Friday afternoon I pulled the runner off the loom.

 The ends are serged but nothing else is done yet. I am still deciding if I want a plain hem or a fabric bias binding. The warp on Big Sal has been brought forward and re tensioned as much as possible. It still won't be perfect, I don't think I have the trick of this sticky beam yet, but it will likely be better.

 It is, after all, my time to play with this big new toy, try out color suggestions and plan the next warp! And speaking of warps, a new one is in prep for the Louet Delta. This is the start of bundle two of two.( And if anyone wants to know, I love my warping mill now that I have gotten comfortable with using it).

 The first one is waiting on the back beam for its twin. And I am not going to divulge what it is going to be as it is a large part gift weaving and a small part, donation weaving. That of course means I am under a deadline, not my strong suit but we'll hopefully "shuttle" through.

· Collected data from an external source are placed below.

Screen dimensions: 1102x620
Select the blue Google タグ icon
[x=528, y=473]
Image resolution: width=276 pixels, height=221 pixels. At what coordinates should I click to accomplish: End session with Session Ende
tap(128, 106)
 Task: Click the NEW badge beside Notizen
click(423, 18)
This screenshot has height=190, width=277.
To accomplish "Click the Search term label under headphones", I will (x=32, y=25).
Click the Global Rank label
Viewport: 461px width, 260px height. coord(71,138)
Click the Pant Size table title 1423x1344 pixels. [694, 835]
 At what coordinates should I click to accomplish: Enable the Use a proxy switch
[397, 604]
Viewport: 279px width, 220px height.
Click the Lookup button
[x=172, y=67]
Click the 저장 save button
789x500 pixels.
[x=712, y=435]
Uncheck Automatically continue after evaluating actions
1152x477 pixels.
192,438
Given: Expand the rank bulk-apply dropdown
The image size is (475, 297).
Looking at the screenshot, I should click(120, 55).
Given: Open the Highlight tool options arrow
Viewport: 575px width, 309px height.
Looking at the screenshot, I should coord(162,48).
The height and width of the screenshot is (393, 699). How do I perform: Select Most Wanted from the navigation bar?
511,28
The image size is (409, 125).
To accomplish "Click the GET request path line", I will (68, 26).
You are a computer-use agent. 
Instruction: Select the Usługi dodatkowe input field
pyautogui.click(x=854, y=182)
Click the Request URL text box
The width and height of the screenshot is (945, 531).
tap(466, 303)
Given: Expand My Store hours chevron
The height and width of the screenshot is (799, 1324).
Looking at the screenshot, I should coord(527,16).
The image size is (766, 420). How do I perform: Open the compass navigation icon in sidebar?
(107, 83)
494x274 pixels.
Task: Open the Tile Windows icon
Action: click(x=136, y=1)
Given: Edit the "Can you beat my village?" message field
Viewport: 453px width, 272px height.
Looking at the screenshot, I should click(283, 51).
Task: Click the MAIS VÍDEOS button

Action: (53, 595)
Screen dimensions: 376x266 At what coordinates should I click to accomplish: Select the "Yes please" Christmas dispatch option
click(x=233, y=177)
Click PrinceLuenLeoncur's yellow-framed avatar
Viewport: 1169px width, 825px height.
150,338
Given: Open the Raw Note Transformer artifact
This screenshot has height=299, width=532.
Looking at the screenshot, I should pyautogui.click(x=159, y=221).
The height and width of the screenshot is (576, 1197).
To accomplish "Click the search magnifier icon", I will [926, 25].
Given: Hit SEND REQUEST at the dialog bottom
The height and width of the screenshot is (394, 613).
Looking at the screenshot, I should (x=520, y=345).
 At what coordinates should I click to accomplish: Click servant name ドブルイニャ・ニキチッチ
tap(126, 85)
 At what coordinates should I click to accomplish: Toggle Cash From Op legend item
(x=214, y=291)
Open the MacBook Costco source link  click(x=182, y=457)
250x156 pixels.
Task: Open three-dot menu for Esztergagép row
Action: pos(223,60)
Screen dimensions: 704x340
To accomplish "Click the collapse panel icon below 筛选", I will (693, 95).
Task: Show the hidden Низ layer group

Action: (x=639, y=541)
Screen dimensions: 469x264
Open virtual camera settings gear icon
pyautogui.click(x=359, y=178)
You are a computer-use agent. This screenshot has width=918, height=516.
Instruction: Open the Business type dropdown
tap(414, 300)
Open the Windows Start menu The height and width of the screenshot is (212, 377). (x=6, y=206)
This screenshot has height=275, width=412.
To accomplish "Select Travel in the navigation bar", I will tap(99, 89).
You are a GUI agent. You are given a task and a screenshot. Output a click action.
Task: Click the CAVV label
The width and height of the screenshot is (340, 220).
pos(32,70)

The weather, which has been pretty dreary and wet for the last couple of weeks, is expected to do a 180. We are going to go from the cold,raw damp spring to the almost summer spring with temps getting into the high 70's this week. Perfect for working in the back room where the Delta lives. Good thing since I have 408 plus ends of 10/2 perle cotton to warp, thread and sley.

Traditionally, I have been in MA visiting my folks at this time. But this year is different. I went to visit in Jan/Feb and we decided since Convergence is in the Northeast this year, I would make my exodus to the homeland in July and we would go to it. Boy, summer air fares certainly aren't as friendly as those spring ones, but it is all doable and I'm pretty excited about being in New England in the summer for once.
The clam shacks will be open.....;)

Sewing has been pretty quiet. I have had a couple of things to do for others and that is almost done. I did work on a vintage pattern I picked up on Etsy some time ago.

 This is a muslin and the pattern needs work but it shows promise.

 Those armhole facings are a challenge, as simple as they may look.

I lost my last post in a mishap while tinkering with the blog. Oh woe, but thank you ALL so much for the kind comments about our newest addition. He is doing very well. Peter on the other hand is day to day. He is, after all, 19 and there is no denying that he is in decline and has been for a couple of months. In the present we are catering to him as best we can. Food he likes and only that, his bed warmed and fluffed in the dryer, solo walks and lots of cuddles. I have no magic fountain of youth I can dip him in although I sure wish I did. Don't we all!

Parting shot: Stella as a super hero.....;)

This happened without human intervention, and the binding has been fixed.

Thursday, April 24, 2014

Hardy Little Hummers

Last week Spring! This week, Winter. Cold, snowy and just plain raw. And while I am complaining only mildly about winter's resurrection, the resulting moisture has been a very good thing. Lots of rain and then 6 plus inches of wet, slushy snow. It is not pretty but if we want a chance of keeping fire season at bay until at least June, it is worth it.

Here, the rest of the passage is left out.